[[ Data, beginning ]]

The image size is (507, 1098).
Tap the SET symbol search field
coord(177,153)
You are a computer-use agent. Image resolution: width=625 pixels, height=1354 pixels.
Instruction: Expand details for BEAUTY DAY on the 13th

[[ Data, end ]]

◆ Exercise requirements ◆
Your reply must be the entries above, returned word for word.

◆ Your response ◆
The image size is (507, 1098).
Tap the SET symbol search field
coord(177,153)
You are a computer-use agent. Image resolution: width=625 pixels, height=1354 pixels.
Instruction: Expand details for BEAUTY DAY on the 13th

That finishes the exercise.